*YOUR OBJECTIVE*
Retype the LQR passage below verbatim, with every equation and equation number unchanged.

*TEXT EXTRACT*

The equation establishes the connection with the positive definite Hermitian matrix P ^[19]. By solving the time derivative, the continuous-time algebraic Riccati equation is formulated as:

${{\mathbf{A}}_{\mathbf{s}\mathbf{s}}}^{\mathrm{T}}· \mathbf{P}+\mathbf{P}· {\mathbf{A}}_{\mathbf{s}\mathbf{s}}-\mathbf{P}· {\mathbf{B}}_{\mathbf{s}\mathbf{s}}· {\mathbf{R}}^{-1}· {\mathbf{R}}^{\mathrm{T}}· \mathbf{P}+\mathbf{Q} = 0$

(28)

The gain matrix K is subsequently computed using:

$\mathbf{K} = {\mathbf{R}}^{-1}· {{\mathbf{B}}_{\mathbf{s}\mathbf{s}}}^{\mathrm{T}}· \mathbf{P}$

(29)

This solution stems from the minimization of the cost function J. The LQR is fundamentally a regulator, designed for systems where reference inputs are null ^[3,4]. To accommodate non-zero set points in the proposed process, the state-space model is converted from deviation to absolute variables, as follows:

$\left\{\begin{array}{c}\dot{\mathbf{x}}\left(t\right) = \left({\mathbf{A}}_{\mathbf{s}\mathbf{s}}-{\mathbf{B}}_{\mathbf{s}\mathbf{s}}· \mathbf{K}\right)· x\left(t\right)-\left({\mathbf{A}}_{\mathbf{s}\mathbf{s}}-{\mathbf{B}}_{\mathbf{s}\mathbf{s}}· \mathbf{K}\right)· {\mathbf{X}}^{\mathbf{s}\mathbf{s}}\\ y\left(t\right) = {\mathbf{C}}_{\mathbf{s}\mathbf{s}}· x\left(t\right)+{\mathbf{D}}_{\mathbf{s}\mathbf{s}}· {\mathbf{X}}^{\mathbf{s}\mathbf{s}}\end{array}\right.$

(30)

*DATA EXCERPT*

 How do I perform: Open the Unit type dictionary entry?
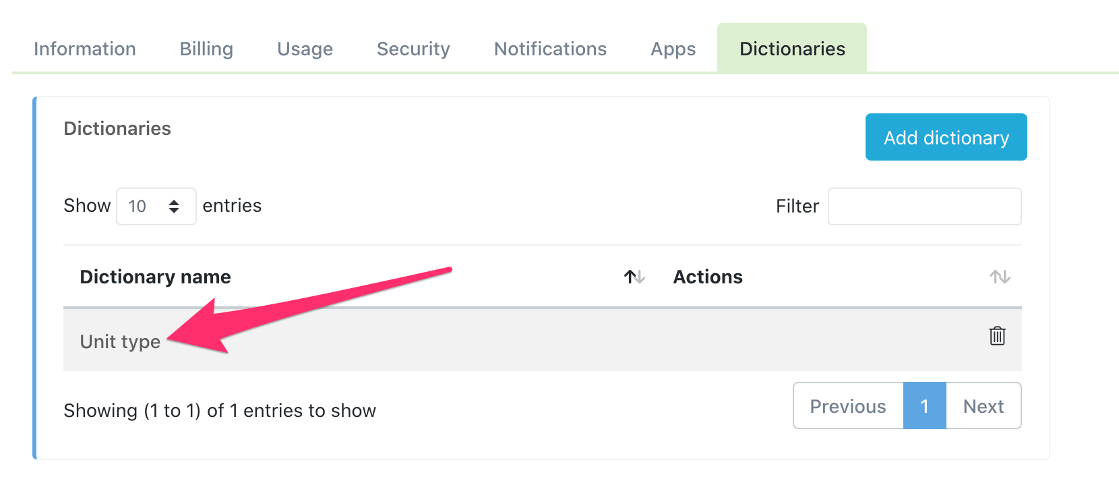(121, 342)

*SOLUTION TO THE EXERCISE*
The equation establishes the connection with the positive definite Hermitian matrix P ^[19]. By solving the time derivative, the continuous-time algebraic Riccati equation is formulated as:

${{\mathbf{A}}_{\mathbf{s}\mathbf{s}}}^{\mathrm{T}}· \mathbf{P}+\mathbf{P}· {\mathbf{A}}_{\mathbf{s}\mathbf{s}}-\mathbf{P}· {\mathbf{B}}_{\mathbf{s}\mathbf{s}}· {\mathbf{R}}^{-1}· {\mathbf{R}}^{\mathrm{T}}· \mathbf{P}+\mathbf{Q} = 0$

(28)

The gain matrix K is subsequently computed using:

$\mathbf{K} = {\mathbf{R}}^{-1}· {{\mathbf{B}}_{\mathbf{s}\mathbf{s}}}^{\mathrm{T}}· \mathbf{P}$

(29)

This solution stems from the minimization of the cost function J. The LQR is fundamentally a regulator, designed for systems where reference inputs are null ^[3,4]. To accommodate non-zero set points in the proposed process, the state-space model is converted from deviation to absolute variables, as follows:

$\left\{\begin{array}{c}\dot{\mathbf{x}}\left(t\right) = \left({\mathbf{A}}_{\mathbf{s}\mathbf{s}}-{\mathbf{B}}_{\mathbf{s}\mathbf{s}}· \mathbf{K}\right)· x\left(t\right)-\left({\mathbf{A}}_{\mathbf{s}\mathbf{s}}-{\mathbf{B}}_{\mathbf{s}\mathbf{s}}· \mathbf{K}\right)· {\mathbf{X}}^{\mathbf{s}\mathbf{s}}\\ y\left(t\right) = {\mathbf{C}}_{\mathbf{s}\mathbf{s}}· x\left(t\right)+{\mathbf{D}}_{\mathbf{s}\mathbf{s}}· {\mathbf{X}}^{\mathbf{s}\mathbf{s}}\end{array}\right.$

(30)